6. Shares held of record by the Micah Daniel Gelsinger 2018 Trust for the benefit of members of the reporting person's immediate family. The reporting person is sole trustee of such trust.
7. Shares held of record by the Josiah Patrick Gelsinger 2018 Trust for the benefit of members of the reporting person's immediate family. The reporting person is sole trustee of such trust.
8. Shares held of record by Patrick P. Gelsinger Revocable Trust (UAD 11/7/2000). Mr. Gelsinger is the trustee of Patrick P. Gelsinger Revocable Trust (UAD 11/7/2000) and may be deemed to have beneficial ownership of such shares.
Remarks:
Executive Chair and Head of Technology
Jeffrey Bojar, Attorney in fact on behalf of Patrick Gelsinger07/10/2026
** Signature of Reporting PersonDate
Reminder: Report on a separate line for each class of securities beneficially owned directly or indirectly.

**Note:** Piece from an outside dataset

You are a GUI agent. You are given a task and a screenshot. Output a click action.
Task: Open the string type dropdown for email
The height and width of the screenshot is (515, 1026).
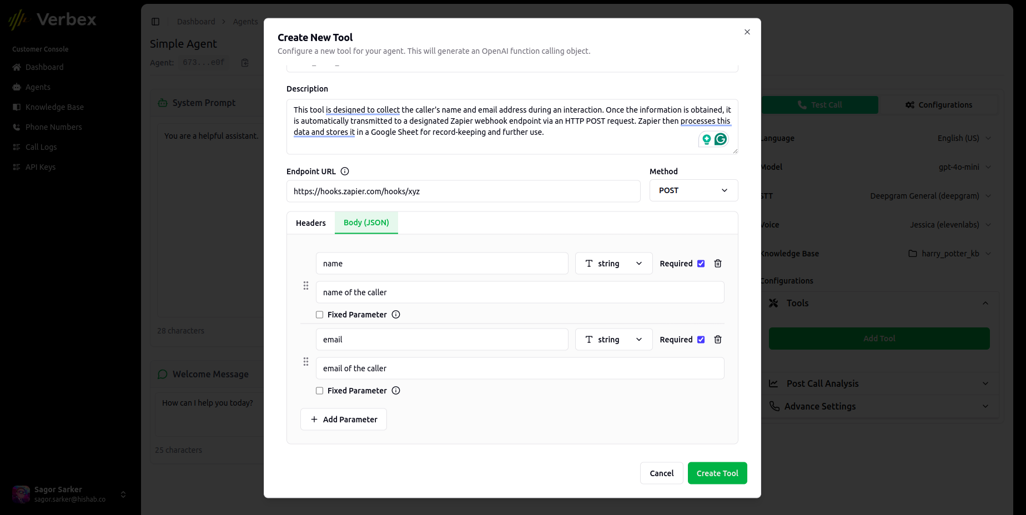[x=613, y=340]
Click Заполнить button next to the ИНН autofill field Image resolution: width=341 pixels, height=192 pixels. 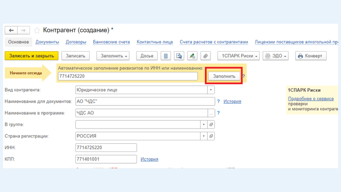pyautogui.click(x=224, y=76)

* If the form is filed by more than one reporting person, see Instruction 4 (b)(v).
** Intentional misstatements or omissions of facts constitute Federal Criminal Violations See 18 U.S.C. 1001 and 15 U.S.C. 78ff(a).
Note: File three copies of this Form, one of which must be manually signed. If space is insufficient, see Instruction 6 for procedure.
Persons who respond to the collection of information contained in this form are not required to respond unless the form displays a currently valid OMB Number.